--- Provided data ---
★ ★ ★ ★ ★

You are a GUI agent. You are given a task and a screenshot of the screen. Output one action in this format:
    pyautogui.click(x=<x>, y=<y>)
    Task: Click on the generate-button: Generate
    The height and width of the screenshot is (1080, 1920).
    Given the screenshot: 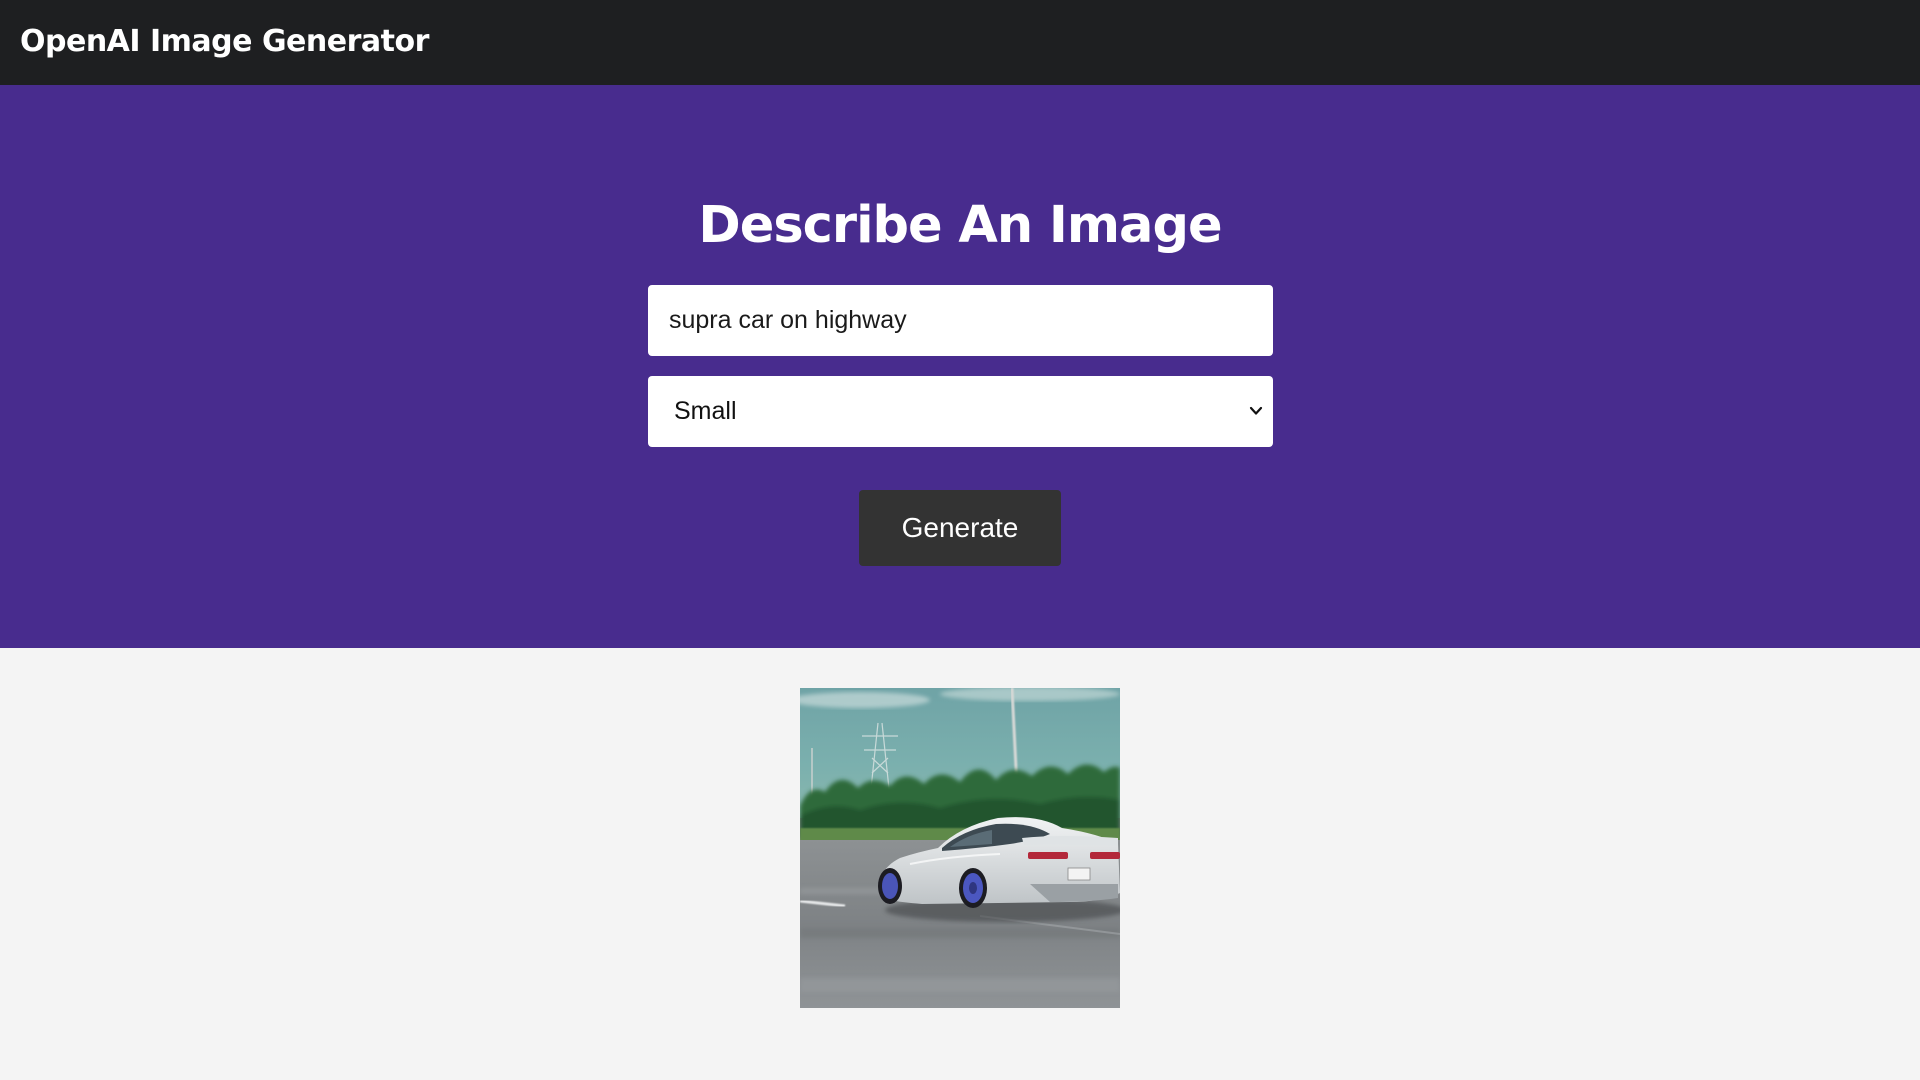 What is the action you would take?
    pyautogui.click(x=960, y=528)
    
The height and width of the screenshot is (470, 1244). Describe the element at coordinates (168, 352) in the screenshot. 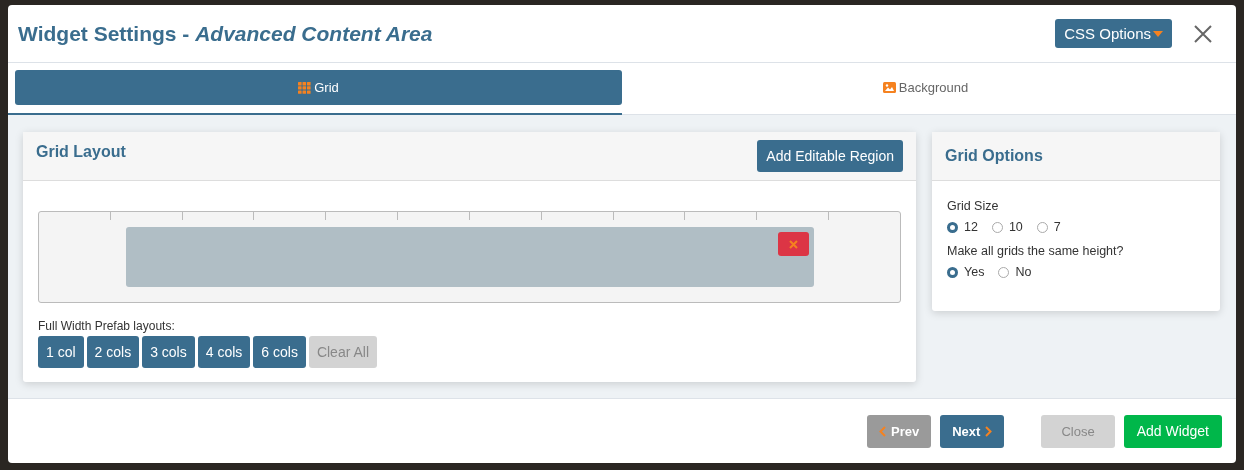

I see `prefab-button: 3 cols` at that location.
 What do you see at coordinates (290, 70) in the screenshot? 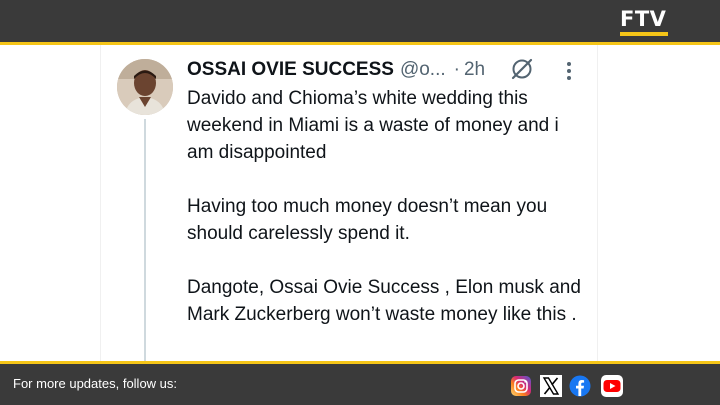
I see `author-name: OSSAI OVIE SUCCESS` at bounding box center [290, 70].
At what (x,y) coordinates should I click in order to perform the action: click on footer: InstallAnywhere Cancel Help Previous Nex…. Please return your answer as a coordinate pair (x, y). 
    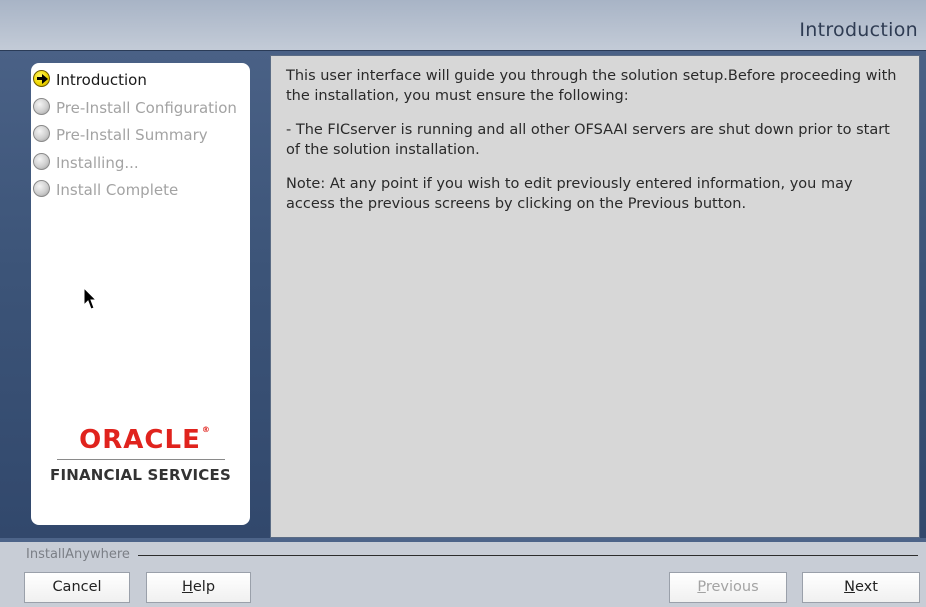
    Looking at the image, I should click on (463, 572).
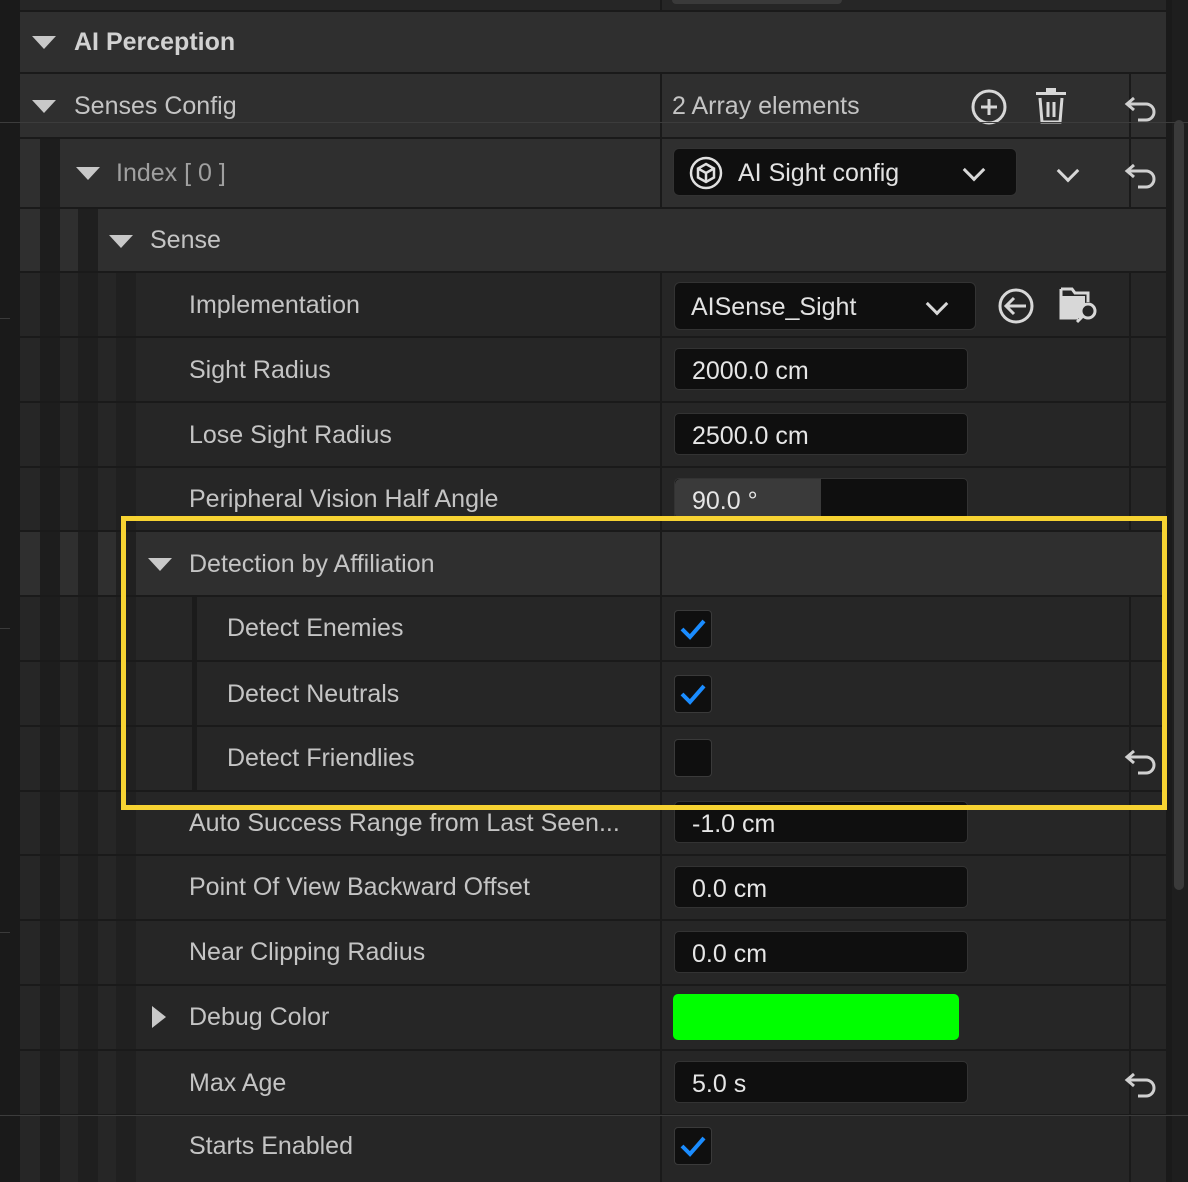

★ ★ ★ ★ ★

--- Your instructions ---
Please copy out the listing from the line containing "What do you" through the end of the listing, both ends included, with the pictures left out.

--- Solution below ---
 What do you see at coordinates (290, 70) in the screenshot? 
I see `author-name: OSSAI OVIE SUCCESS` at bounding box center [290, 70].
At what (x,y) coordinates should I click in order to perform the action: click on footer: InstallAnywhere Cancel Help Previous Nex…. Please return your answer as a coordinate pair (x, y). 
    Looking at the image, I should click on (463, 572).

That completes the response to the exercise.